Aufgabe:
Schreib die folgenden Zeilen als nummerierte Liste um und lass dabei leere Zeilen weg.

[Einträge aus einem Datensatz]
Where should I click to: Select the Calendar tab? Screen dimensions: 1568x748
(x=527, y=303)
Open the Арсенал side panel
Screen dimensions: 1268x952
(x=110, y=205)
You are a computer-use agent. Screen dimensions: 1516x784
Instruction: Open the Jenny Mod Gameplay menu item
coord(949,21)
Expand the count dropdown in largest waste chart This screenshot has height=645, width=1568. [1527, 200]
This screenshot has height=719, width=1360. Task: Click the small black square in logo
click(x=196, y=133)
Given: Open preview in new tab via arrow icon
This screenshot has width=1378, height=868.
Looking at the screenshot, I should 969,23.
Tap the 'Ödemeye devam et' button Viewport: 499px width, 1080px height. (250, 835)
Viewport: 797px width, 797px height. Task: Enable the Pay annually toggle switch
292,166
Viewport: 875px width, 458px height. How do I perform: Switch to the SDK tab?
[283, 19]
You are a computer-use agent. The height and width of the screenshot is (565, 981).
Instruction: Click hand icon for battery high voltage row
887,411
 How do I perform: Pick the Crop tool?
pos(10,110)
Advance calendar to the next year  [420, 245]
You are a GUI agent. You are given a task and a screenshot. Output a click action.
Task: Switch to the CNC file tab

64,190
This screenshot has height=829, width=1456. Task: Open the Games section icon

Endergebnis:
1. Where should I click to: Select the Calendar tab? Screen dimensions: 1568x748
2. (x=527, y=303)
3. Open the Арсенал side panel
4. Screen dimensions: 1268x952
5. (x=110, y=205)
6. You are a computer-use agent. Screen dimensions: 1516x784
7. Instruction: Open the Jenny Mod Gameplay menu item
8. coord(949,21)
9. Expand the count dropdown in largest waste chart This screenshot has height=645, width=1568. [1527, 200]
10. This screenshot has height=719, width=1360. Task: Click the small black square in logo
11. click(x=196, y=133)
12. Given: Open preview in new tab via arrow icon
13. This screenshot has width=1378, height=868.
14. Looking at the screenshot, I should 969,23.
15. Tap the 'Ödemeye devam et' button Viewport: 499px width, 1080px height. (250, 835)
16. Viewport: 797px width, 797px height. Task: Enable the Pay annually toggle switch
17. 292,166
18. Viewport: 875px width, 458px height. How do I perform: Switch to the SDK tab?
19. [283, 19]
20. You are a computer-use agent. The height and width of the screenshot is (565, 981).
21. Instruction: Click hand icon for battery high voltage row
22. 887,411
23.  How do I perform: Pick the Crop tool?
24. pos(10,110)
25. Advance calendar to the next year  [420, 245]
26. You are a GUI agent. You are given a task and a screenshot. Output a click action.
27. Task: Switch to the CNC file tab
28. 64,190
29. This screenshot has height=829, width=1456. Task: Open the Games section icon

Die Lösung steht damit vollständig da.